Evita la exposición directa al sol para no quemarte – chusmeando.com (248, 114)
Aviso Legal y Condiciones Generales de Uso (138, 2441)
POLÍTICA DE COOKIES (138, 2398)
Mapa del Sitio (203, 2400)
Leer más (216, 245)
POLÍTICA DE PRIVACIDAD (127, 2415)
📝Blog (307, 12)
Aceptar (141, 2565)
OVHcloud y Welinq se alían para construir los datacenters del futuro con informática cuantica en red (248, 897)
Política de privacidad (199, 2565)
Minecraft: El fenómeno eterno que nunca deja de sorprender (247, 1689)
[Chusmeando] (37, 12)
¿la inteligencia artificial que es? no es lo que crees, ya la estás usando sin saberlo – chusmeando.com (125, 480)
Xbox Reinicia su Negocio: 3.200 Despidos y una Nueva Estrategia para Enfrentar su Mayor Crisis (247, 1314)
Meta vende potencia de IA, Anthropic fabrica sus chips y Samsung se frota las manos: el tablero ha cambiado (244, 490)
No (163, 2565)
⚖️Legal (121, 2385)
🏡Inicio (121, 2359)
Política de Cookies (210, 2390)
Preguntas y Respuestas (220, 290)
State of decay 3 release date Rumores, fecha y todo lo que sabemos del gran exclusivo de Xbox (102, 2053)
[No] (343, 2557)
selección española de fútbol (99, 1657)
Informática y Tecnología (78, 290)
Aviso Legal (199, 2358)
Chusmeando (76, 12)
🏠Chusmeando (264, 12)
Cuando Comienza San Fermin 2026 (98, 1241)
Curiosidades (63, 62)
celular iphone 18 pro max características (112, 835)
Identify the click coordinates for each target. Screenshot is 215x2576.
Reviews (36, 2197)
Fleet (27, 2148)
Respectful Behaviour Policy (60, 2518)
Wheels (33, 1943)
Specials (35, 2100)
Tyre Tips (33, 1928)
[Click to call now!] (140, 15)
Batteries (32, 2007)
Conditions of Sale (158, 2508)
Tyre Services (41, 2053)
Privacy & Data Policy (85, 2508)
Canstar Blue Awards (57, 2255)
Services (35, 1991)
● ● ● ● ● ● ●
**About this exercise:** Copy, from the lines above, each one that holds "para".

**Exercise result:**
Evita la exposición directa al sol para no quemarte – chusmeando.com (248, 114)
OVHcloud y Welinq se alían para construir los datacenters del futuro con informática cuantica en red (248, 897)
Xbox Reinicia su Negocio: 3.200 Despidos y una Nueva Estrategia para Enfrentar su Mayor Crisis (247, 1314)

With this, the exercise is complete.